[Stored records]
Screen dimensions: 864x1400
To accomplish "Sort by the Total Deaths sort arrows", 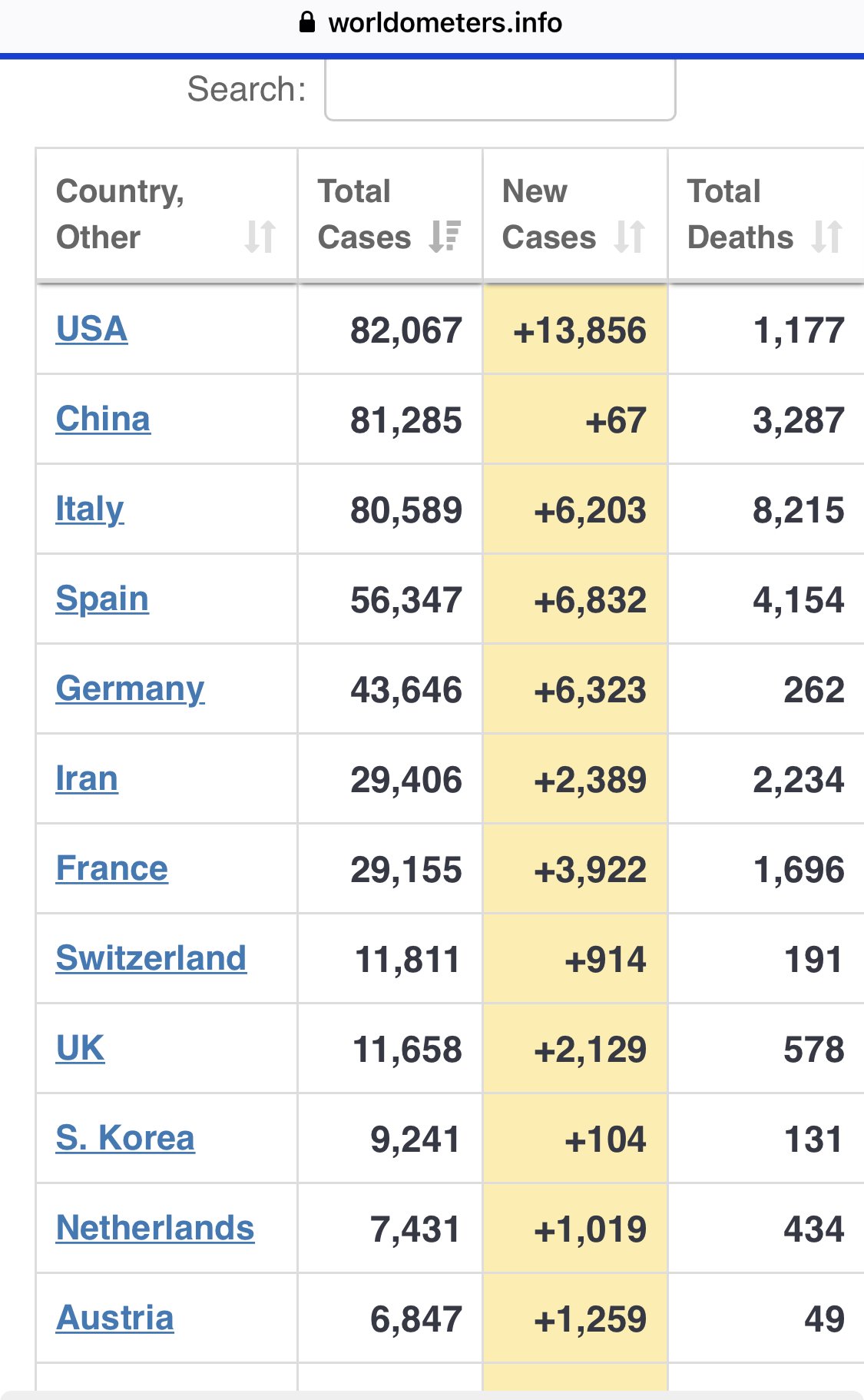I will (828, 237).
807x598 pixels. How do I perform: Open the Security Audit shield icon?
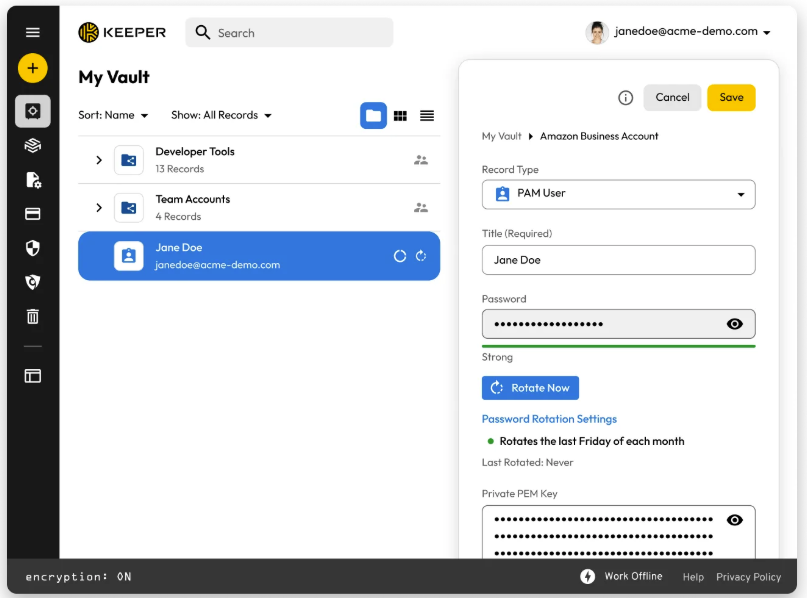pos(32,247)
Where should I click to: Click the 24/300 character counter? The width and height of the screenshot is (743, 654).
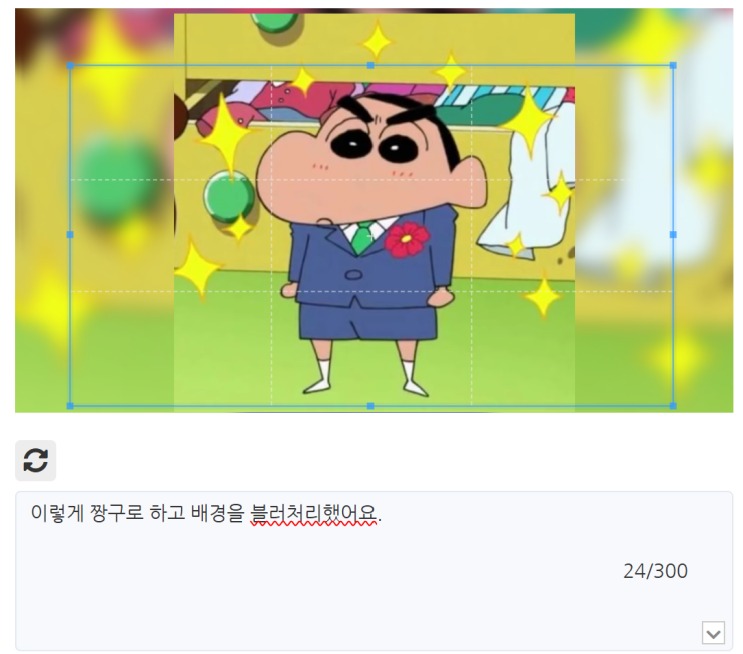655,571
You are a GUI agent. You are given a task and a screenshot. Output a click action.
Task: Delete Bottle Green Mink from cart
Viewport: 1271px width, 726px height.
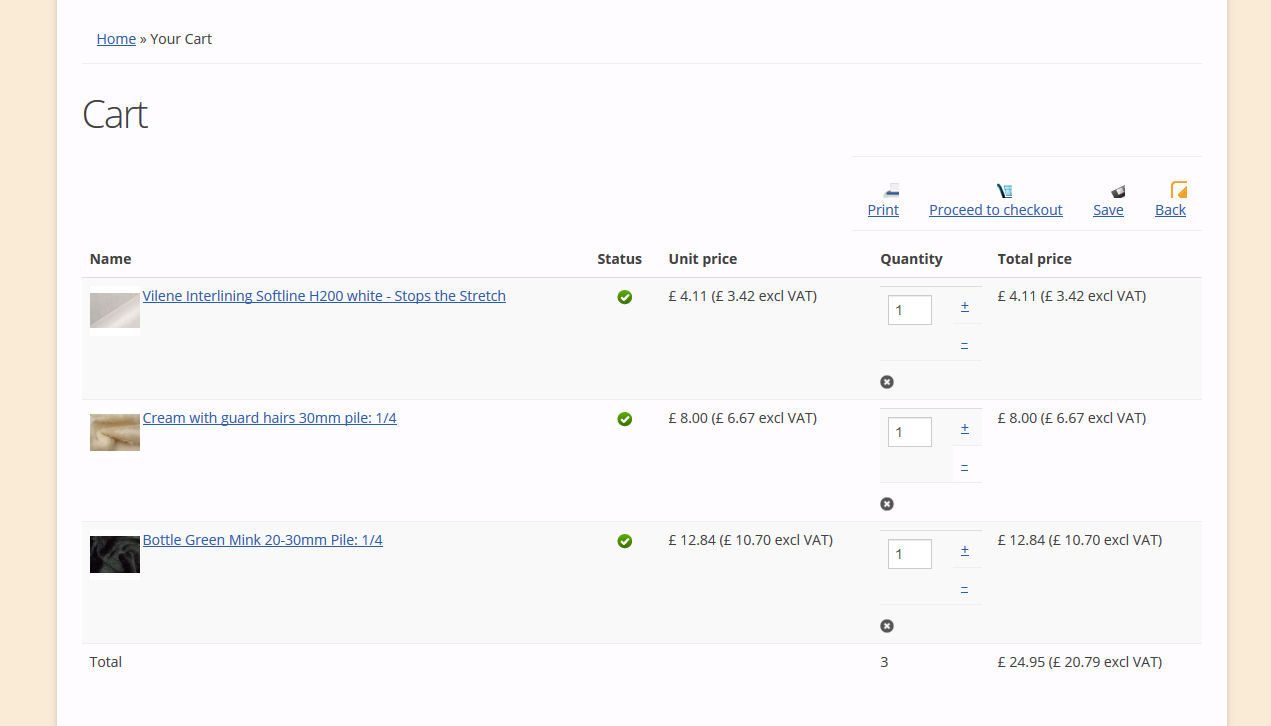point(887,626)
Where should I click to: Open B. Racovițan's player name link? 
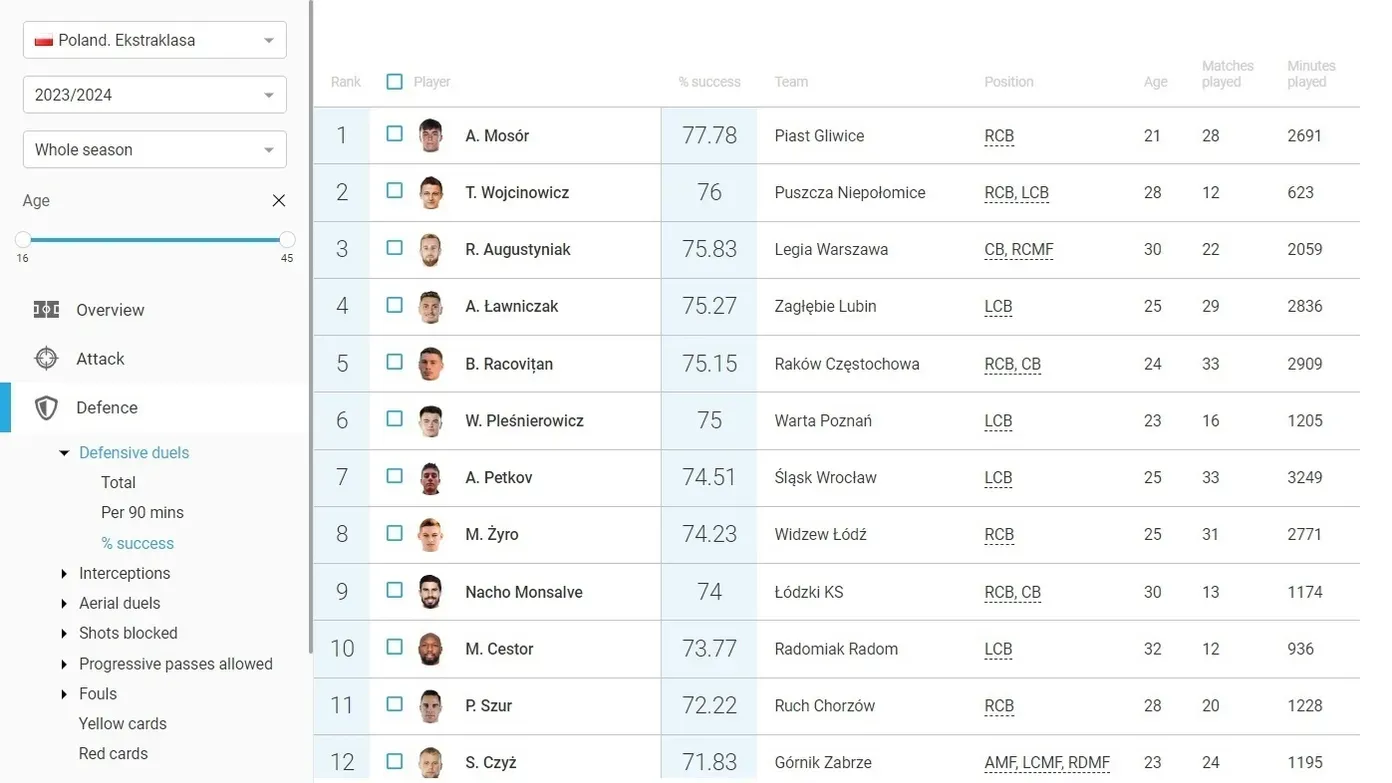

**What to do:**
Write the lines from the one with "Viewport: 1271px width, 726px height." through the last line of the entries out again exactly, both ends included, and skip the pictures.

**Output for this exercise:**
Viewport: 1271px width, 726px height.
point(887,626)
Where should I click to: Open B. Racovițan's player name link? 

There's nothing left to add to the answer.